| Work to complete |
From the first line to the last, copy the data below word for word.

| Given entries |

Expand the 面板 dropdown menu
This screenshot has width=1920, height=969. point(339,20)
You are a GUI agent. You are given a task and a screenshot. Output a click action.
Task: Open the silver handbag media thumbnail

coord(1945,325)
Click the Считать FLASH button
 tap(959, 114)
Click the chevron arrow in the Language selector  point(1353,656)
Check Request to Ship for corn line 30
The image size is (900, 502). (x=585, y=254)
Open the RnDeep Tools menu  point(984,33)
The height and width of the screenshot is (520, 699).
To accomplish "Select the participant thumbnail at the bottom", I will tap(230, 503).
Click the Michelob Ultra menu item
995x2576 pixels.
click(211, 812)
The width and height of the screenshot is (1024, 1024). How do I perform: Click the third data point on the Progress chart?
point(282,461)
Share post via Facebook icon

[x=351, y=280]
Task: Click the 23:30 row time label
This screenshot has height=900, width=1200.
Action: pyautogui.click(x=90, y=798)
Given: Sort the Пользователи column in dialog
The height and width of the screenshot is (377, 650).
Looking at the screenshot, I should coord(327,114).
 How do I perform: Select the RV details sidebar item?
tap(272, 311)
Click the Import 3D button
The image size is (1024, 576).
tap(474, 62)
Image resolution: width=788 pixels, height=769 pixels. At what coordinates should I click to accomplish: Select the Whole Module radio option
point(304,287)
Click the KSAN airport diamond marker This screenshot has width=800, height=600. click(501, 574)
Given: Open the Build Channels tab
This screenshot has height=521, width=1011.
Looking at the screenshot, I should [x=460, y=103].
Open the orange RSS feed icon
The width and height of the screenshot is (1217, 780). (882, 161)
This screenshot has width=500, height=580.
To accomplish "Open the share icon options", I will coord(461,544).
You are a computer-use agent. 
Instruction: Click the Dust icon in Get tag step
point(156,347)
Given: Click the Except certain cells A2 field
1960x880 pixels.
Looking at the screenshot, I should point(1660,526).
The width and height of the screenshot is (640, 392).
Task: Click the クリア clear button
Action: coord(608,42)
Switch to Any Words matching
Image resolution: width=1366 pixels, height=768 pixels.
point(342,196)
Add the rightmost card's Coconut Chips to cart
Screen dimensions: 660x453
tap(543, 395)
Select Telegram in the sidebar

| Task response |
Expand the 面板 dropdown menu
This screenshot has width=1920, height=969. point(339,20)
You are a GUI agent. You are given a task and a screenshot. Output a click action.
Task: Open the silver handbag media thumbnail

coord(1945,325)
Click the Считать FLASH button
 tap(959, 114)
Click the chevron arrow in the Language selector  point(1353,656)
Check Request to Ship for corn line 30
The image size is (900, 502). (x=585, y=254)
Open the RnDeep Tools menu  point(984,33)
The height and width of the screenshot is (520, 699).
To accomplish "Select the participant thumbnail at the bottom", I will tap(230, 503).
Click the Michelob Ultra menu item
995x2576 pixels.
click(211, 812)
The width and height of the screenshot is (1024, 1024). How do I perform: Click the third data point on the Progress chart?
point(282,461)
Share post via Facebook icon

[x=351, y=280]
Task: Click the 23:30 row time label
This screenshot has height=900, width=1200.
Action: pyautogui.click(x=90, y=798)
Given: Sort the Пользователи column in dialog
The height and width of the screenshot is (377, 650).
Looking at the screenshot, I should coord(327,114).
 How do I perform: Select the RV details sidebar item?
tap(272, 311)
Click the Import 3D button
The image size is (1024, 576).
tap(474, 62)
Image resolution: width=788 pixels, height=769 pixels. At what coordinates should I click to accomplish: Select the Whole Module radio option
point(304,287)
Click the KSAN airport diamond marker This screenshot has width=800, height=600. click(501, 574)
Given: Open the Build Channels tab
This screenshot has height=521, width=1011.
Looking at the screenshot, I should [x=460, y=103].
Open the orange RSS feed icon
The width and height of the screenshot is (1217, 780). (882, 161)
This screenshot has width=500, height=580.
To accomplish "Open the share icon options", I will coord(461,544).
You are a computer-use agent. 
Instruction: Click the Dust icon in Get tag step
point(156,347)
Given: Click the Except certain cells A2 field
1960x880 pixels.
Looking at the screenshot, I should point(1660,526).
The width and height of the screenshot is (640, 392).
Task: Click the クリア clear button
Action: coord(608,42)
Switch to Any Words matching
Image resolution: width=1366 pixels, height=768 pixels.
point(342,196)
Add the rightmost card's Coconut Chips to cart
Screen dimensions: 660x453
tap(543, 395)
Select Telegram in the sidebar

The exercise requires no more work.